Fowler, a mother of three boys, was unable to produce a return ticket — she often travels on one way because she doesn’t always know what date she wants to return — leading the immigration officer to think she was planning to stay in Ireland long term. She has never stayed more than three weeks.
An immigration officer in Dublin told the Irish Voice/IrishCentral that Fowler was refused entry on “strong grounds.”
On her previous trips, Fowler flew to Shannon. However, this year she was unable to get a Shannon touchdown so she flew to Dublin on a one-way ticket.
After being turned back at Shannon and sent on a plane back to the U.S. Fowler decided to not let it spoil her vacation. She booked a return flight from the U.S. to Manchester, England.
But immigration officers in England saw that she had been refused entry into Ireland two days before and they too questioned her. She was also refused into Britain.

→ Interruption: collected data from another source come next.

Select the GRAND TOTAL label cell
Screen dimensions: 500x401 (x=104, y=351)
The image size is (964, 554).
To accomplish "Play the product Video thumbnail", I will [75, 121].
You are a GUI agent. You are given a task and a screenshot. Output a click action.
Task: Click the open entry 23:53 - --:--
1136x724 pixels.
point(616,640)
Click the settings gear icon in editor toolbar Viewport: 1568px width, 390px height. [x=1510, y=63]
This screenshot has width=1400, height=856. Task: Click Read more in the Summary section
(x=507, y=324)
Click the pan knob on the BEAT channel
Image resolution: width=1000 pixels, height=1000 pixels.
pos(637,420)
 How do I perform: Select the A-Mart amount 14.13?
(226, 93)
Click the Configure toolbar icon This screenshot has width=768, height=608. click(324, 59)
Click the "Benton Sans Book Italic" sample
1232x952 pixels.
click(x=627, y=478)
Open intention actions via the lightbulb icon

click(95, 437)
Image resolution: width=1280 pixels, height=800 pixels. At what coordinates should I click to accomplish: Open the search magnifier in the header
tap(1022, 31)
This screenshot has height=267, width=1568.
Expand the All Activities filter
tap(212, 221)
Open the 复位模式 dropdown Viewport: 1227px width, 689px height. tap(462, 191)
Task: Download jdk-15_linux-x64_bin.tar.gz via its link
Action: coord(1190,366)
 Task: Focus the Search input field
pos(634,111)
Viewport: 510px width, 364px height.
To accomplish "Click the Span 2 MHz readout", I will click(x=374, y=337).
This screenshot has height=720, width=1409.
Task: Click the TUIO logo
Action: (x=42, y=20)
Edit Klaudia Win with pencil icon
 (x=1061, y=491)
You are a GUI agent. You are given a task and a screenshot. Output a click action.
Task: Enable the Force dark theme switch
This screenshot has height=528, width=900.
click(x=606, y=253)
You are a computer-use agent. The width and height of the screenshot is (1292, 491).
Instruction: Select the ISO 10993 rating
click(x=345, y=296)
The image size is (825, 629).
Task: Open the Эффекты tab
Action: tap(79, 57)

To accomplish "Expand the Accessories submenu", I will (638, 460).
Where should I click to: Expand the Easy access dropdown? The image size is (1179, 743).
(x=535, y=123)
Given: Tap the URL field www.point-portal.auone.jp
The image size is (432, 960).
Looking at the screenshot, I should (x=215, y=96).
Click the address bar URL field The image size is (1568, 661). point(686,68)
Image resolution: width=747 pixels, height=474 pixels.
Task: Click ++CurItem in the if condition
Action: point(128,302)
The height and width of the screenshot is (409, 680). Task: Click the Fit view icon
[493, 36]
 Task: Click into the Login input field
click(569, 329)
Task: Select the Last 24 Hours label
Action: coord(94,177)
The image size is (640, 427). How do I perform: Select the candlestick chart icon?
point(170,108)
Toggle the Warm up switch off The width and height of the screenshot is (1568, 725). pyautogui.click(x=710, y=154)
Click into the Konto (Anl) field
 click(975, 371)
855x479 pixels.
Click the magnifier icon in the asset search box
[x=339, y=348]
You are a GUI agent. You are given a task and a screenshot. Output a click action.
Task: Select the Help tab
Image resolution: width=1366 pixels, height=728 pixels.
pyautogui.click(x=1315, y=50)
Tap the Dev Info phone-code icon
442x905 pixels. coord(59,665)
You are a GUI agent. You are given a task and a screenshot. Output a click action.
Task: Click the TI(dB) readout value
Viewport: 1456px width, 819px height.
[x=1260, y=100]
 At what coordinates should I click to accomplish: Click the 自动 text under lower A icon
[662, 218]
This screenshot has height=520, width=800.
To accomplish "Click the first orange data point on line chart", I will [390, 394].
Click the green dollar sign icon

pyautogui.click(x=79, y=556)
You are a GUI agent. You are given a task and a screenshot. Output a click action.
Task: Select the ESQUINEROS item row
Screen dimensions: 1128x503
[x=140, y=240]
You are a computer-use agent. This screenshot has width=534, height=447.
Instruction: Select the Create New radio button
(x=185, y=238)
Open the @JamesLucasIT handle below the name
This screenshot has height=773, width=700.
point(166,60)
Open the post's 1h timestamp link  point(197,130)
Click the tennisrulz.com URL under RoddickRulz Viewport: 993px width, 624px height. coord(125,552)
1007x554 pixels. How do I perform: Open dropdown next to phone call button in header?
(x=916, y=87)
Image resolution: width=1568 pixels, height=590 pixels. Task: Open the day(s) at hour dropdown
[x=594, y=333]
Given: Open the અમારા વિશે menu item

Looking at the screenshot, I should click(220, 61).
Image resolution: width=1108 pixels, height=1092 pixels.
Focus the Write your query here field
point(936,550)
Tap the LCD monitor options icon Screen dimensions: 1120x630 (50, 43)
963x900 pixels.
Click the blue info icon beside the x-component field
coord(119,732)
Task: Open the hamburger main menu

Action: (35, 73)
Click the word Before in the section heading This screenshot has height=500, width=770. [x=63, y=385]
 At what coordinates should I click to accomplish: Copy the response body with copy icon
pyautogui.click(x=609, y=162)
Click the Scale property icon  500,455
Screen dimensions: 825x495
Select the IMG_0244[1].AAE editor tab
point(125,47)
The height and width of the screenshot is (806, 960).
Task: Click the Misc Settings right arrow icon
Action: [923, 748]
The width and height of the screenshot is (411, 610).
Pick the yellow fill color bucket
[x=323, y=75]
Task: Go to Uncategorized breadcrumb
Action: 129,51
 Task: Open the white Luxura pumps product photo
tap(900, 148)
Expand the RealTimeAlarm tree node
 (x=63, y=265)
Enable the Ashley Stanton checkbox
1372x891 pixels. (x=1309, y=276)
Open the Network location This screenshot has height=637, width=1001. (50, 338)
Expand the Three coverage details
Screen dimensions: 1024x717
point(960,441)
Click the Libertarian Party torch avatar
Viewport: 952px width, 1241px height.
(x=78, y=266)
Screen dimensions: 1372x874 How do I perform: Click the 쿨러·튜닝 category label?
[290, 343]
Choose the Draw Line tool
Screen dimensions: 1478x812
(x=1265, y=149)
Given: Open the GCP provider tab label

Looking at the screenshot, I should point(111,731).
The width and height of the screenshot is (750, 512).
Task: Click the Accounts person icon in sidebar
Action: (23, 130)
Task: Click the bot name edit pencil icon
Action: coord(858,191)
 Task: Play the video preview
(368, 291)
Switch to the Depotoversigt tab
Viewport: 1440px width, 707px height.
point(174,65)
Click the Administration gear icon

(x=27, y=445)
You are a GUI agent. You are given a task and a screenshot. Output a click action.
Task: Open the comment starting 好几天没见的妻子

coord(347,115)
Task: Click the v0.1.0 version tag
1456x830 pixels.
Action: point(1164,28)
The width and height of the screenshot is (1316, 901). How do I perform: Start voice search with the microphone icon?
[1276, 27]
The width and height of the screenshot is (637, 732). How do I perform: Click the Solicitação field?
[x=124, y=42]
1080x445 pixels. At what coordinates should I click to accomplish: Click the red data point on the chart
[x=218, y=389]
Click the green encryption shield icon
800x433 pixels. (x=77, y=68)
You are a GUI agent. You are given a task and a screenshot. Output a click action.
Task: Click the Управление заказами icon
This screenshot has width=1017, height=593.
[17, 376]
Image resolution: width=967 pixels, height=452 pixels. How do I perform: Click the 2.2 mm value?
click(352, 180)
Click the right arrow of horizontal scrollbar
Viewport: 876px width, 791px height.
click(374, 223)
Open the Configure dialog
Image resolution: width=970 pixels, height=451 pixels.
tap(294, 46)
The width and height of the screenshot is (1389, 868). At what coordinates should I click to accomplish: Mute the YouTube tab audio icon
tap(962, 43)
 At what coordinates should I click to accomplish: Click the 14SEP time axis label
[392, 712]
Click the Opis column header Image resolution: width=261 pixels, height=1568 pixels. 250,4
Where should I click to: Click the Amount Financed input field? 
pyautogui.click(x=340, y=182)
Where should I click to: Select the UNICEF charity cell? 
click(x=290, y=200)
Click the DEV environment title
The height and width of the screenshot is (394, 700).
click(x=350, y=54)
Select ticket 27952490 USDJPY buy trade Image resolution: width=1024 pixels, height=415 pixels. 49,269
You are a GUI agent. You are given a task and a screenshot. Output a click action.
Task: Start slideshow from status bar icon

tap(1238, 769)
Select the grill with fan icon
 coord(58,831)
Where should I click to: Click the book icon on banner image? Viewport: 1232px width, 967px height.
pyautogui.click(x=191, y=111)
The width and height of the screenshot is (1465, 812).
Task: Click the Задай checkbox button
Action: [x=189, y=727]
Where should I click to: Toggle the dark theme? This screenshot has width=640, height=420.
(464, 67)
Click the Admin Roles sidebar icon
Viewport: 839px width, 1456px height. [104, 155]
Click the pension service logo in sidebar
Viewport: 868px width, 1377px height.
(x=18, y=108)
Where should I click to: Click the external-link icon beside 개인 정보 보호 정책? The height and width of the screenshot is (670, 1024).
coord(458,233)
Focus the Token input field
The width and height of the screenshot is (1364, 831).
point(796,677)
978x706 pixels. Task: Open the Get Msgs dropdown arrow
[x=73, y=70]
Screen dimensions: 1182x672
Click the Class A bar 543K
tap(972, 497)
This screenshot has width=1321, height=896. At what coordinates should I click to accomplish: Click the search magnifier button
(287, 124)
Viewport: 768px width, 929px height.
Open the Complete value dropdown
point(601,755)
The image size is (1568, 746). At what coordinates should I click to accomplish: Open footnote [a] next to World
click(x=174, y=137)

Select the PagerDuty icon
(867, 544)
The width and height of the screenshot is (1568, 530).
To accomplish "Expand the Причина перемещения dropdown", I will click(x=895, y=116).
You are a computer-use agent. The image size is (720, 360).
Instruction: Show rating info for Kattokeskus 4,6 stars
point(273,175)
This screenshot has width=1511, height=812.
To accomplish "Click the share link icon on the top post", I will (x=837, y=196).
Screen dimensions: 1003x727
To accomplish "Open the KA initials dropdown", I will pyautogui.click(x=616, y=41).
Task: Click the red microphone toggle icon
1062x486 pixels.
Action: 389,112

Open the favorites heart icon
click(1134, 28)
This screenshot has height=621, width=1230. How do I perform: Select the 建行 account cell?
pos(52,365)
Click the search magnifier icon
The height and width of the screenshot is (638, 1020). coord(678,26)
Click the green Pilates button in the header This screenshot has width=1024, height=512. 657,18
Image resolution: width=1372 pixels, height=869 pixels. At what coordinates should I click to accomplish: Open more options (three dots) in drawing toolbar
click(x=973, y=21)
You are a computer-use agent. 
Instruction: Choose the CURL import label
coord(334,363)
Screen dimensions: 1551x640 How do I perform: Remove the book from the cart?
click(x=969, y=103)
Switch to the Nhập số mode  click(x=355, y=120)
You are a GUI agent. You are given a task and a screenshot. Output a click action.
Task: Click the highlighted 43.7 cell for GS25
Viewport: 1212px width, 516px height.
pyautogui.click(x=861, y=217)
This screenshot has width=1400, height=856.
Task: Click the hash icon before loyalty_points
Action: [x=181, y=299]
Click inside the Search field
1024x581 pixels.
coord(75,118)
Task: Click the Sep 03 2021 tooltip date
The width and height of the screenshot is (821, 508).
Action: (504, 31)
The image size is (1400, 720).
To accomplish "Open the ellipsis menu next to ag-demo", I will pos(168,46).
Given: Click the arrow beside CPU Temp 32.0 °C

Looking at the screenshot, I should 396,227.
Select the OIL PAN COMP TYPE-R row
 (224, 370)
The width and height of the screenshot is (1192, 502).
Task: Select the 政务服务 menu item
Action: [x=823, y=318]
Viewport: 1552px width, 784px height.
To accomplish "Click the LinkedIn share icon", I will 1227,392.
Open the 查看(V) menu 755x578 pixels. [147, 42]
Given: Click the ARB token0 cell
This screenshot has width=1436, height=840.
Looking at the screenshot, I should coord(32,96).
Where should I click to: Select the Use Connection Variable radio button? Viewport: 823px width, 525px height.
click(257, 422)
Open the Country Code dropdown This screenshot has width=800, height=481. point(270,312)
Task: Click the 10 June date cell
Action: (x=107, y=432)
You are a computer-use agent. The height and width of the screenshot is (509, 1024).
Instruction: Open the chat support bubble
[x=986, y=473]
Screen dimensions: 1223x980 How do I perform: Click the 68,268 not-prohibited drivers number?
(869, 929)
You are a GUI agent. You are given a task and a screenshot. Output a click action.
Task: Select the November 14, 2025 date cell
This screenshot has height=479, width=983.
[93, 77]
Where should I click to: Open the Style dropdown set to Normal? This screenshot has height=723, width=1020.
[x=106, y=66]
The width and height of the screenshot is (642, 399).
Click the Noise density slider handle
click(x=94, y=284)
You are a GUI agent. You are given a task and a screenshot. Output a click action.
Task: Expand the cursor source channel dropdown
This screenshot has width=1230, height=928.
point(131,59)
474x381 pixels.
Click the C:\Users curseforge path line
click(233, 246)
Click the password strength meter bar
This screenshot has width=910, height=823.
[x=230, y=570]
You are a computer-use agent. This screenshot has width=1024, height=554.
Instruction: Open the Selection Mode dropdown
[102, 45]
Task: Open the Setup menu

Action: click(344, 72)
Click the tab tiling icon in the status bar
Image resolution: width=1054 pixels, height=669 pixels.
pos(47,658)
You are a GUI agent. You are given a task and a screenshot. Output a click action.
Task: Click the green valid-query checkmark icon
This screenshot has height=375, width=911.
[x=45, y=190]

Fowler was back on a plane headed for the U.S. again. She had spent $4,000 without a vacation.
The immigration officer in Dublin said that Fowler’s chances of ever getting back into Ireland will always be up in the air.
“She has been refused here once before and then refused in England so it going to be difficult for her to come back,” said the officer.
He suggested that Fowler bring a letter from an Irish citizen as a reference and proof that she has dependents in the U.S. awaiting her return, and a return plane ticket. Fowler has all these documents and more to take back with her to Ireland.
Fowler said there are a few reasons she has decided to give Ireland another go.
“I haven't been back in a year and I worked hard all year long for this holiday and I just love Ireland very much. It has a special place in my heart,” Fowler said.
“I didn't take any time off during the holidays and put some serious hours in each week sometimes working overtime to be able to afford the time off and have this holiday.
“ My youngest son Brandon goes to visit his father each summer for three months, and that is when I have my me time to go and travel and relax before it is back to work and being a full time mother.”
Determined to get enough money to go back to Ireland and have an enjoyable vacation, she came up with a unique idea to raise the much needed funds for her return trip.
“I love a challenge and always rise up and meet it head on. I knew I could do this like I do everything in my life, with hard work and determination so that is when I thought about using my culinary talent and selling my gourmet Irish breads door to door to raise the money to do this,” she said.
To date, Fowler has spent hours every day baking various different loaves of soda bread, including a special Guinness loaf.
“I load them up on a cart and walk door to door around town for two to three hours selling them. I do this every day weather permitting,” she says.
So far Fowler has raised $667. She also takes orders from people via phone or email. She hopes to raise $2,000 for the trip.
“I plan on doing this up until two days before I leave to go back. I already purchased my ticket so whatever I make will go towards my holiday fund.”
Fowler, who went to her local newspaper with the story, received a tremendous response from her local community. She comes from Dayton, Wyoming, a small town of 678 people.
“Everyone here in my town has been very supportive and since it is a small community they know who I am and what matters to me. They know how hard I work and how devoted I am to my kids. So they have stood behind me 100 percent,” she said.
For now Fowler will continue to bake to support her trip to Ireland and is confident when she arrives in Ireland on August 28 she will be welcomed with open arms.